A former acquaintance of mine violated our employer's electrical safety standards while working on a 24 volt AC system with a 2 amp fuse. We found him, quite dead, some hours later. It seems the 60 Hz did something to his heart. I do not know if the low voltage ac "grabbed" him or not. It killed him just the same.

Until that time, I did not think that 24 volt ac or dc could be dangerous.

Conditions for potentially lethal shock across a critical path (heart)
1. 42.4 VAC peak to peak, or 60 Vdc at a total impedance of less than 5000 ohms.
2. 10-75 ma
The worst possible frequency for humans is 60 HZ At 60 Hz humans are six times as sensitive to alternating current at 5000HZ, above 100kHZ things
start to go the other way again.

By Al Pawlowski on 12 October, 2000 - 2:59 pm

It actually only takes 10's of microamperes to fibrillate a heart. Depending on the circumstances, this can happen with pretty low source voltages.

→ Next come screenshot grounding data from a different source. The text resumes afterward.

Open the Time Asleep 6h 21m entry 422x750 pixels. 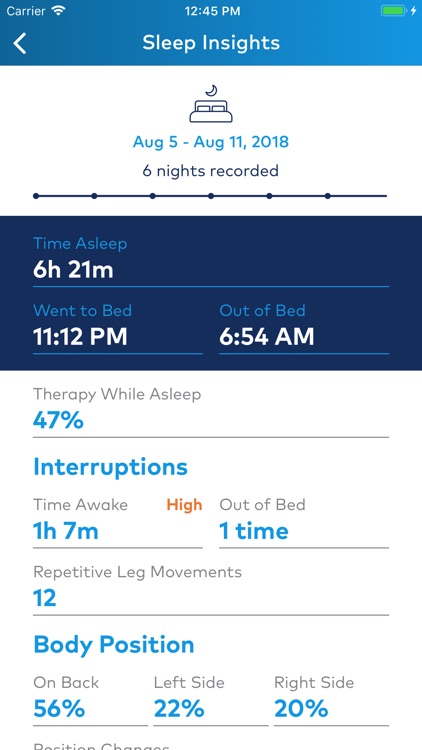click(x=211, y=261)
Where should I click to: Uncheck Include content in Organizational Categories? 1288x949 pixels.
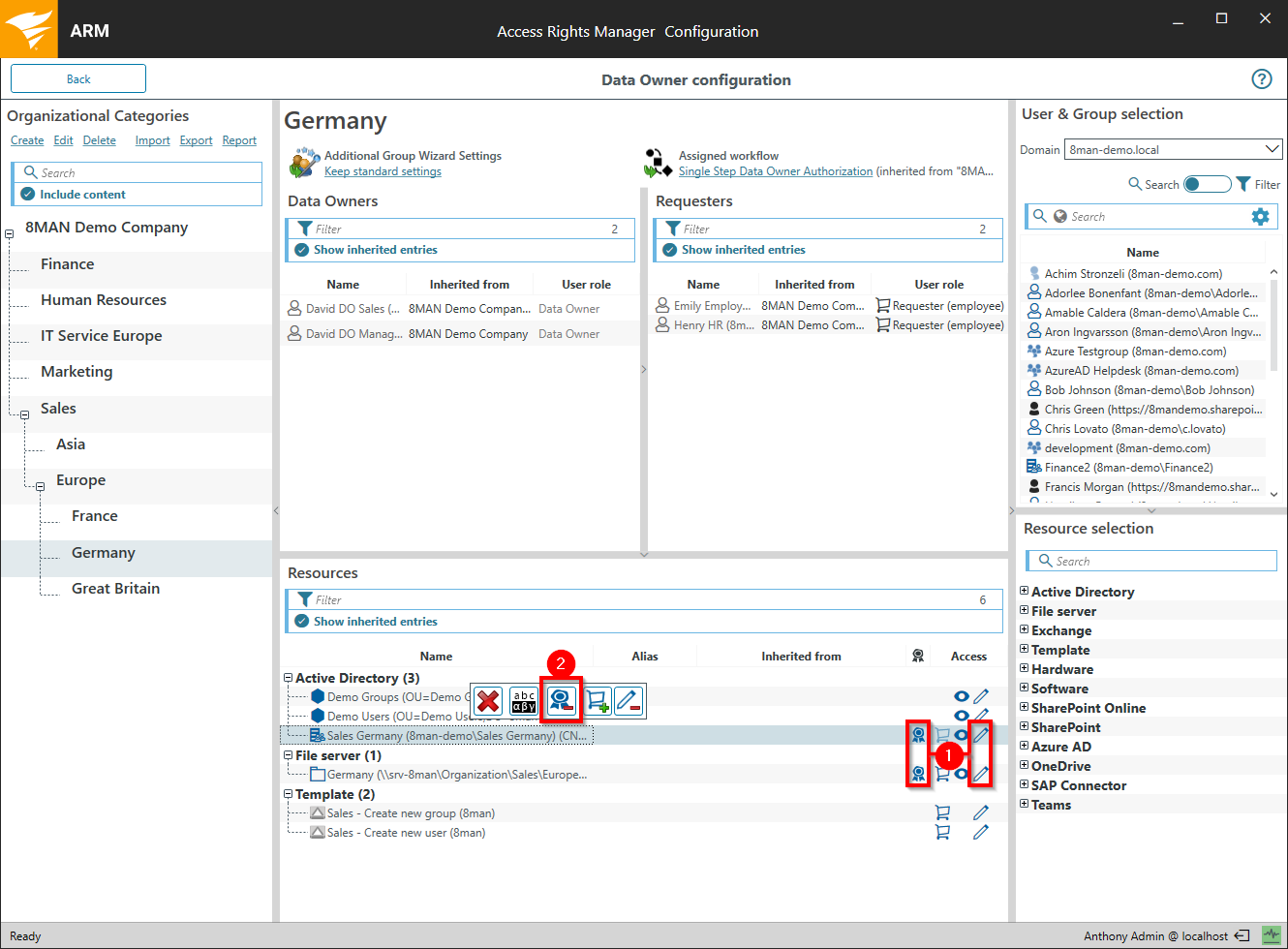point(28,195)
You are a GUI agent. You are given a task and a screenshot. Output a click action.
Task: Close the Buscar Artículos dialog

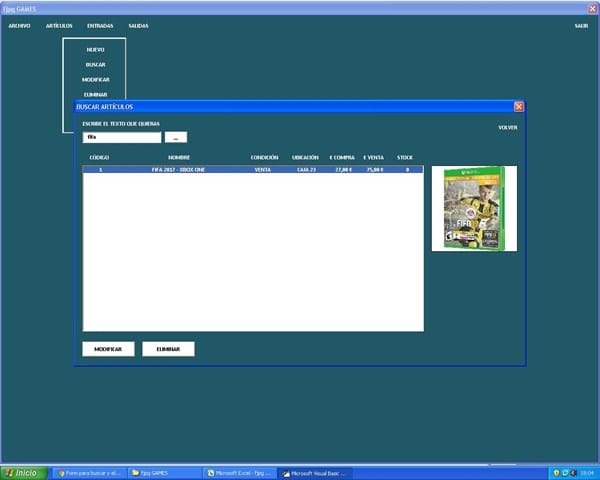pyautogui.click(x=518, y=106)
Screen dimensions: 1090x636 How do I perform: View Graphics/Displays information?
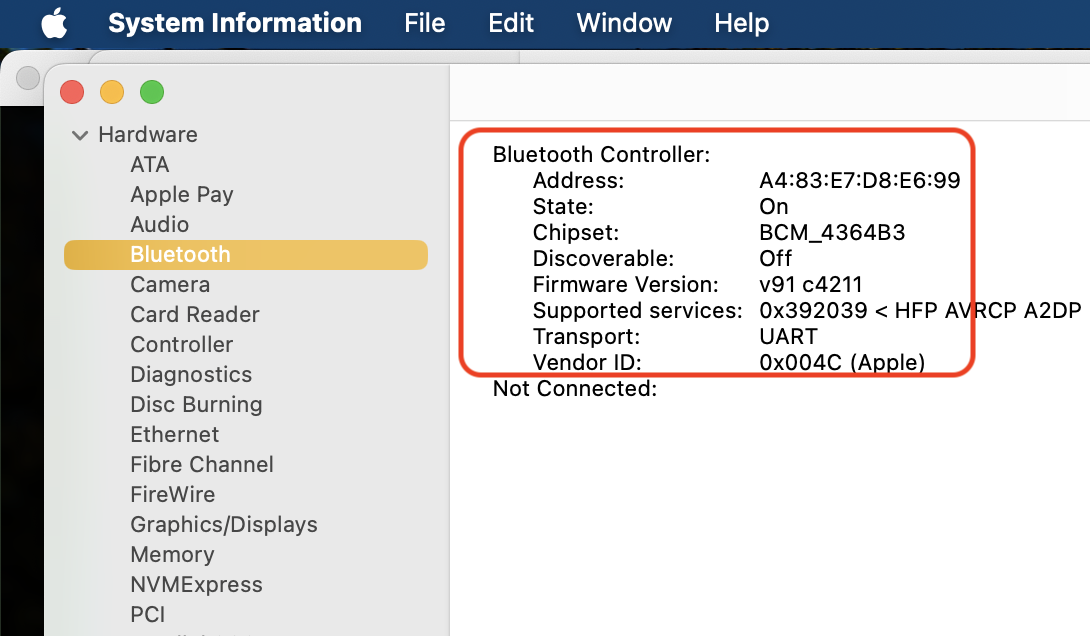[x=223, y=525]
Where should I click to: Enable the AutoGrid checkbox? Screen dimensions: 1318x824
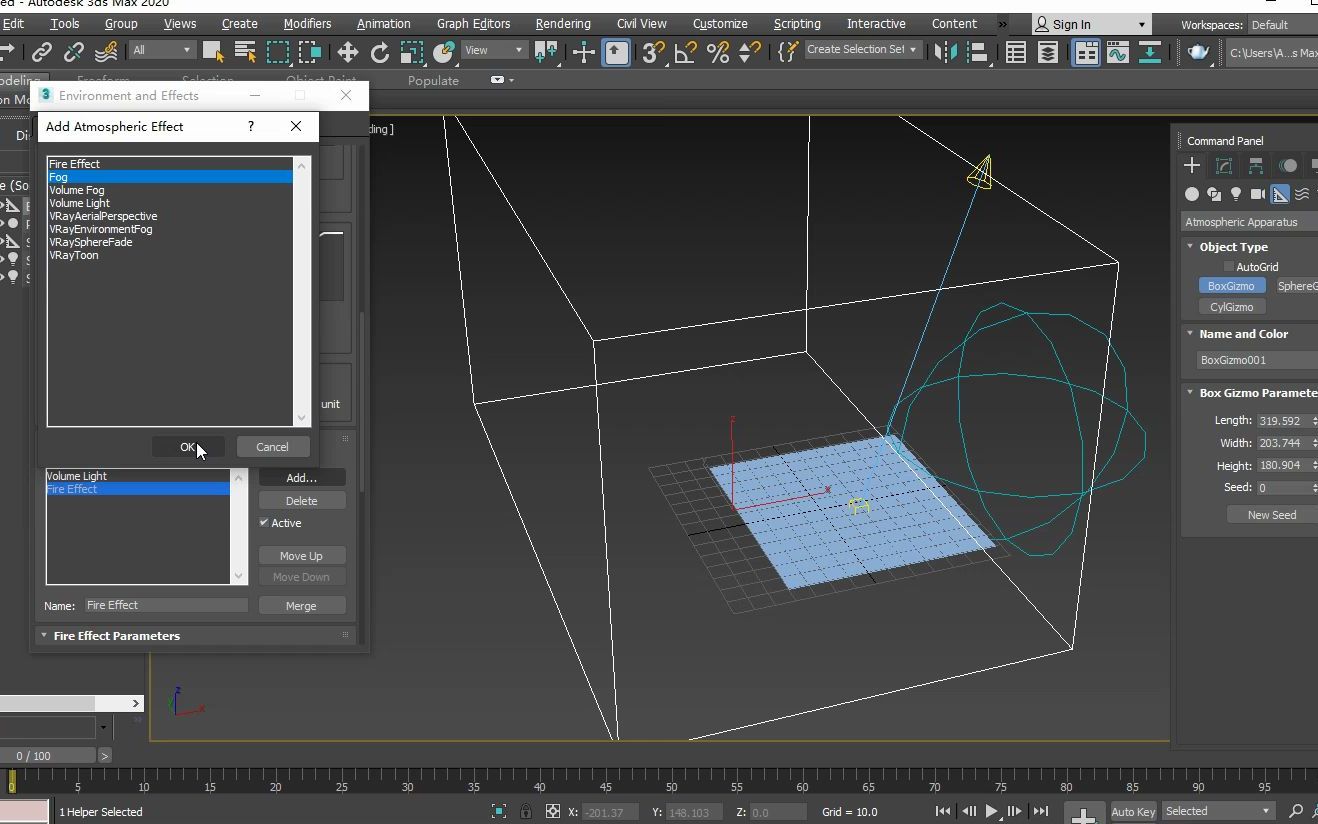pos(1228,266)
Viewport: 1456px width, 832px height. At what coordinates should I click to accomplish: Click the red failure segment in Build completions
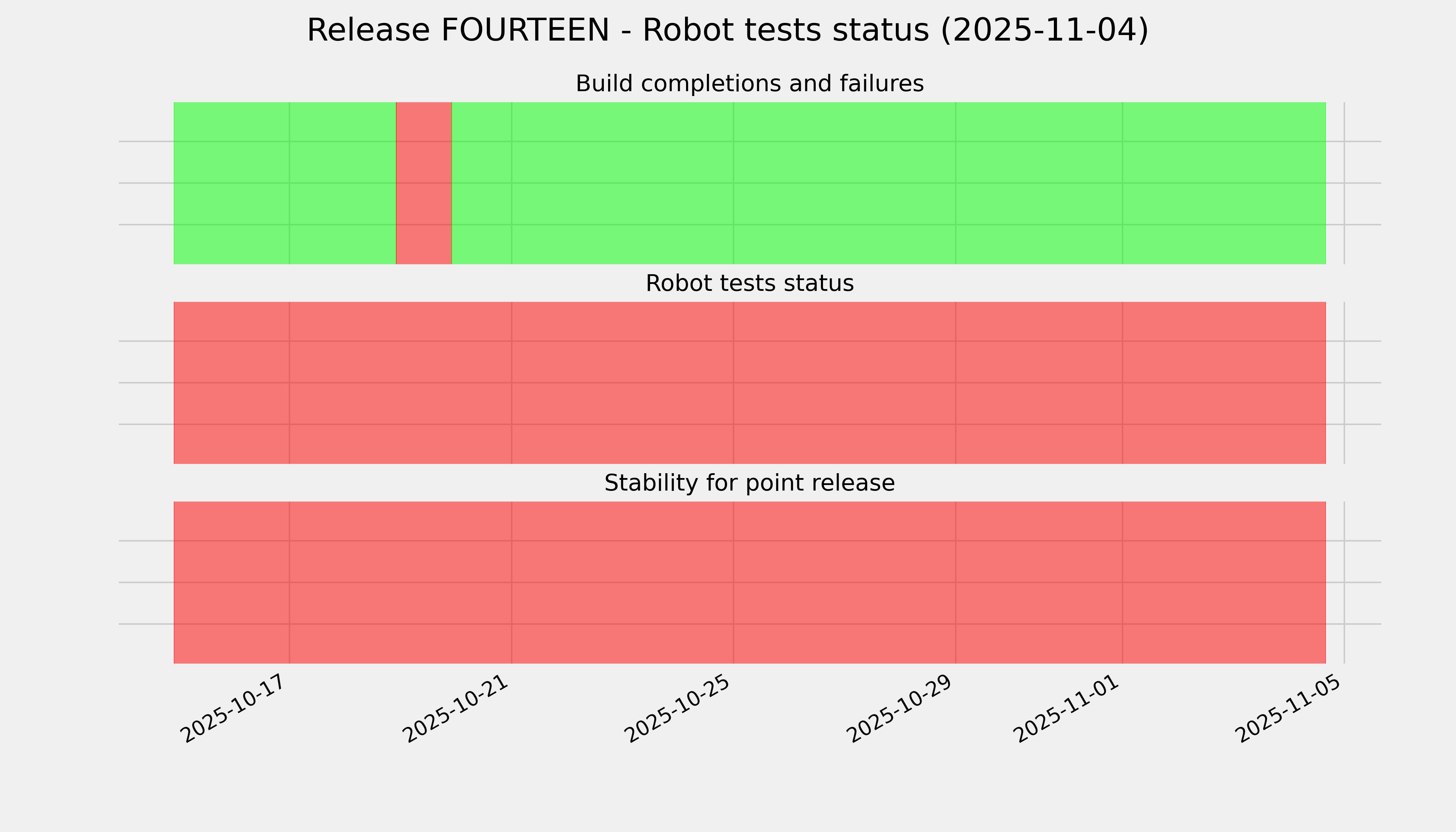coord(423,183)
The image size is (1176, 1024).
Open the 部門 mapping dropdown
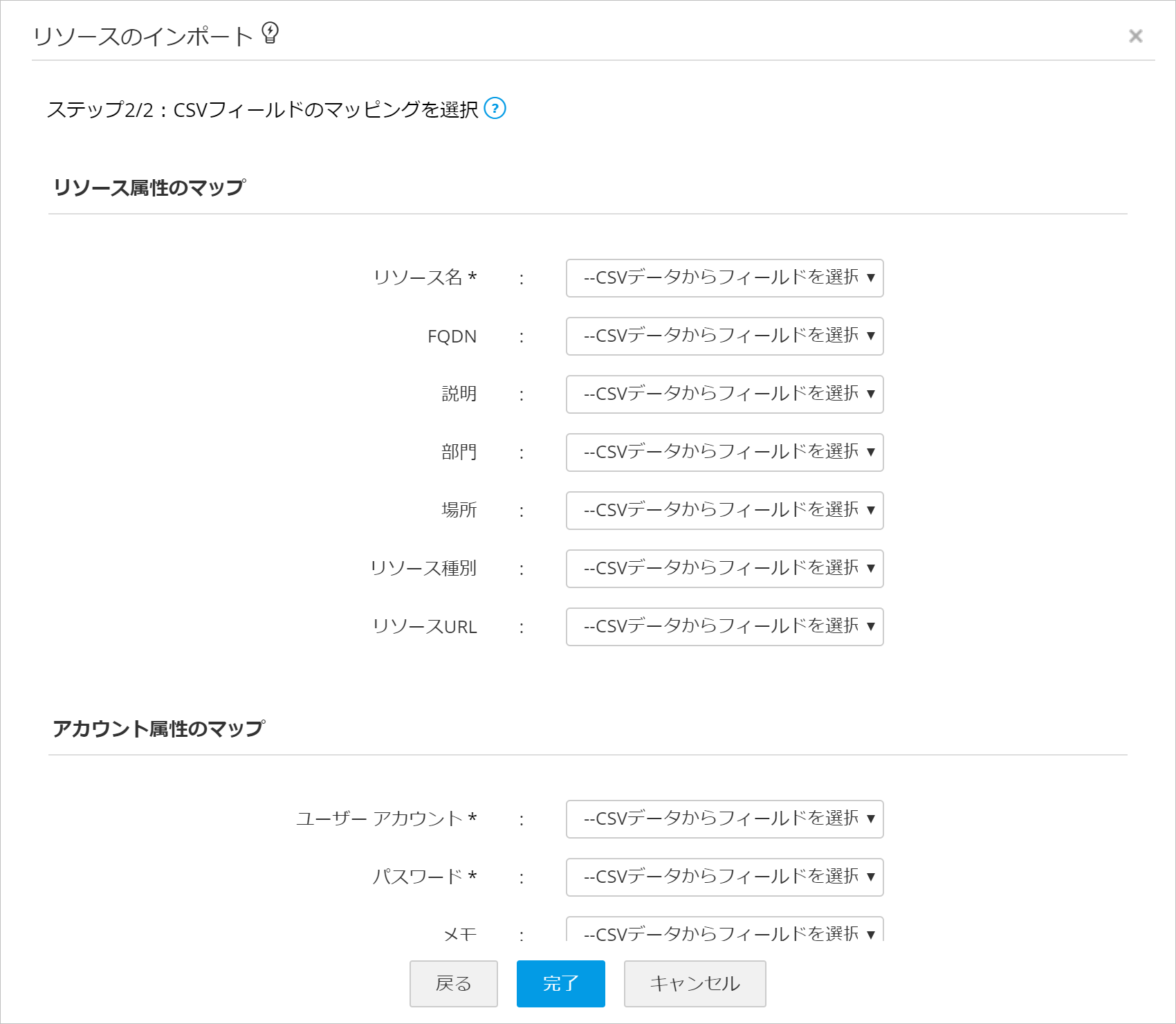tap(724, 452)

By Anthony Kerstens on 13 October, 2000 - 12:56 pm

I'd also like to point out the instant lethal
shock to the heart is not the only way to die.

Infections of entry/exit wounds (exit being point
of ground contact) and damage to other organs can
be quite lethal, if not immediate.

Anthony Kerstens P.Eng.

By Anthony Kerstens on 12 October, 2000 - 1:25 pm

Well, I'll be blunt...
What deserves respect is electricity.

Not just body resistance counts, but also the path
between then entry and grounding points.
I won't go into gory details because they make me nauseous just thinking about it, but electricity will take the path of least resistance which can be through bone, muscle, nerves, blood, and other fluids. Whether it grabs hold of you or not is irrelevant and ridiculous.

Another thing to think about with dry winter air
coming: generate some static electricity and
discharge yourself to a metal object. If you get a good enough static shock, you might feel queasy to your stomach. Take the knowledge of the feelings in the end of your finger and your
stomach, and imagine that sensation and the
damage caused wherever electricity may flow
through your body, amplified.

Remember that damage can't be repaired.

I know as I've had small shock (not static
electric) and survived. Days after that I still
felt queasy and tingly, and quite lucky.

Anthony Kerstens P.Eng.

By John F. Vales on 12 October, 2000 - 2:22 pm

If you look at the following Darwin awards news items, you will find that a man can be killed,
under the proper circumstances, with a 24VDC source, or even a 9vdc battery.

12vdc Car battery booster kills man:
http://DarwinAwards.com/darwin/darwin1999-33.html

9 Volt DC Battery Kills a man:
http://DarwinAwards.com/darwin/darwin1999-50.html

jfv

John F. Vales
jfv@wes-tech.com

One of the links mentioned the '1/10/100' rule I had once been told, but long forgot. "1mA can be felt, 10mA contracts muscles, 100mA can stop the heart."

I would presume that regardless of the type of low voltage, once your body conducts sufficient current it could be fatal.

Bruce

By Curt Wuollet on 13 October, 2000 - 9:13 am

Well, not much risk of death anyway. You can get a shock from 24 vdc or 24vac under the right circumstances. You are very unlikely to get the 10 ma. of current that would cause death as your body resistance is fairly high even with perfect contact. By the way, a hot sweaty hand gives nearly as good a contact as can be had. Since 50-60 volts is commonly quoted as the threshold I would guess min. body resistance as approx. 5 or 6 kOhms. High voltages can cause carbonization, etc. that will lower this somewhat.

Regards

Curt Wuollet

By Nucciarone, Joe on 6 October, 2000 - 2:02 pm

Using 24vdc to activate relays and solenoids can and will cause noise on your signal lines if not properly snubbed. Back emf induced when a dc voltage is removed from an inductor will cause havoc on your signal lines. If you cannot use diodes or some other voltage clipping device directly on the solenoid then go with 24vac.

CONCLUSION:

USE 24VDC IF CAN! THIS WILL BE THE WORLD STANDARD!
USE 24VAC IF THE TOTAL PRICE USING 24VDC EXCEEDS MUCH TO MUCH.